Good riddance to year 2009. The year was the final one of the first decade of the new millennium. To say times have been tough is an understatement.
The decade began with the contested 2000 presidential election and the tortuous recount after recount of votes in Florida as the losing candidate refused to accept defeat. The incoming administration's transition time was gravely abbreviated. Then, despite such stunts as one caucus in Congress refusing to acknowledge the election of the new president, everyone came together after the attacks of 9/11/01. For a brief time, anyway. Then the nastiness of political expediency took over and the conspiracy theorists enjoyed a good run.
The Republican brand first soared as President George W. Bush lead the response to the worst terror attack on our homeland into Afghanistan, then plunged as he continued on into Iraq. President Bush succumbed to massive federal spending with the help of Congress and soon Republicans were not very distinguishable from Democrats to the general voting public.
The economy recovered after the destruction of the 9/11/01 attacks but Republicans were given little credit for pursuing the policies that brought about the recovery. Bush suffered from a slow and mostly ineffective communication department. Hurricane Katrina and then the economic collapse in the autumn of 2008 fairly guaranteed a Democrat would occupy the White House in January, 2009.
Barack Obama benefited by the turmoil and unrest felt by the voter. He also benefited by a talent for reading a teleprompter and tapping into the pool of black voters dreaming of a candidate that looked like them. Unfortunately, the smooth and cool candidate Obama was a man with no executive experience and a very short time in politics at the federal level. He ran as the opposite of President Bush and made naive and overreaching promises to make his case.
Once installed into office, our first bi-racial president - a distinction all Americans have pride in - is proving to be the incompetent leader his opposition feared. He has given outlines of his agenda and left the actual heavy lifting to Congress. His lack of executive experience does not serve him or our country well.
As Obama makes much of reaching out to foreign regimes not previously friendly to us, they continue to flaunt resistance to reason. Whether it is Iran, China, or North Korea, all of these totalitarians have lectured our president publicly and remained belligerent in pursuing paths that will not bring about peace.

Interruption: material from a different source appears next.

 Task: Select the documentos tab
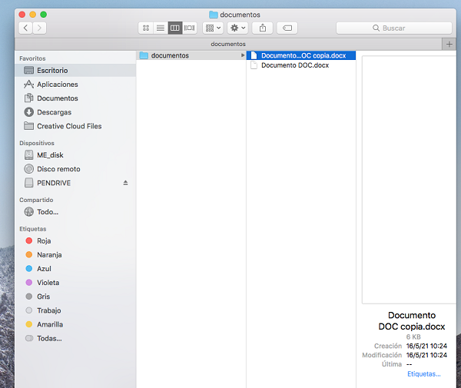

Obama has racked up a track record of looking the other way when oppressed people cry out for freedom, risking their lives as they protest in streets of Iran and defend their independence in Georgia. Obama has squandered a year of diplomacy by allowing his 'I'm not Bush' riff to continue around the globe, apologizing to whomever will listen. The ridiculous spectacle of Secretary of State Clinton presenting her counterpart in Russia with a 'reset' button - using the wrong word in Russian - started off the year and we have ended the year with Iran declaring it will not cooperate with us on anything until we destroy all of our nuclear weapons.

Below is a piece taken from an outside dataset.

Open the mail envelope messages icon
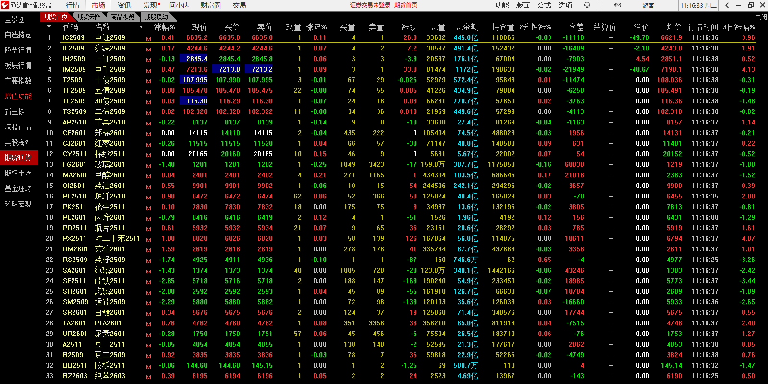The image size is (768, 384). (618, 5)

The president of France has lectured Obama on not taking terrorism seriously. Obama continues to refer to domestic terrorism as 'isolated incidents' and turn a blind eye in connecting the dots of the global threats.

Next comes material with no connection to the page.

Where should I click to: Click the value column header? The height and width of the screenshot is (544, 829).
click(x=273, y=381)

The president told us who he was - especially with his personal associations and his brief time in the Senate yet voters fell for the inane mantra of 'hope and change'. Such a vacuous slogan has delivered a weak and failing president. He chose to make health insurance reform as his shining agenda success before the end of the year, as he knows the longer it languishes in Congress, the more opposed the public is to it. Under bogus deadlines, Speaker Pelosi was only too happy to twist arms and push the agenda. Leader Reid followed suit and now it appears President Obama will speak of his success as the highlight of his first State of the Union address later this month.
The Obama presidency is presently saddled with poor polling numbers. The rise of the Tea Party movement - average citizens taking to the streets to protest the runaway spending and corruption in Washington, D.C. - has slowed the overreach of this administration. The signs of an administration with roots in Chicago politics are unmistakable and the average American doesn't like it. Obama tries to play both sides of a policy debate and neither side comes away satisfied. This president came into office with approval ratings of above 70% and has rapidly fallen to high 40%approval numbers. Even Democrats are surprised at the quick fall to earth by the candidate that promised to part the seas and open the skies. The supremely narcissistic president is tone deaf to reality.
The massive federal spending bills have failed to produce jobs for the unemployed. "Government" doesn't create jobs, except government jobs, which now outnumber private job creation numbers. How's that for change?
The midterm elections of 2010 will be a boon for Republicans. This president has united Independents back to voting Republican and fractured Democrats. The far left ideologues are angry with Obama for continuing on with so much of the Bush agenda, despite his insistence he was the anti-Bush as he ran for office. The naive promises of closing Gitmo and items like climate change legislation have proven to clash with reality. Surprise! Governing is hard. Campaigning is not real life.
So, good riddance to 2009. Republicans will continue to work hard and produce a comeback to power in 2010.
1 comment:
excellent summation of 2009 politics! it was a year of disaster for Americans. 2010 will be a much better year for us conservatives. i am so ready to do my part!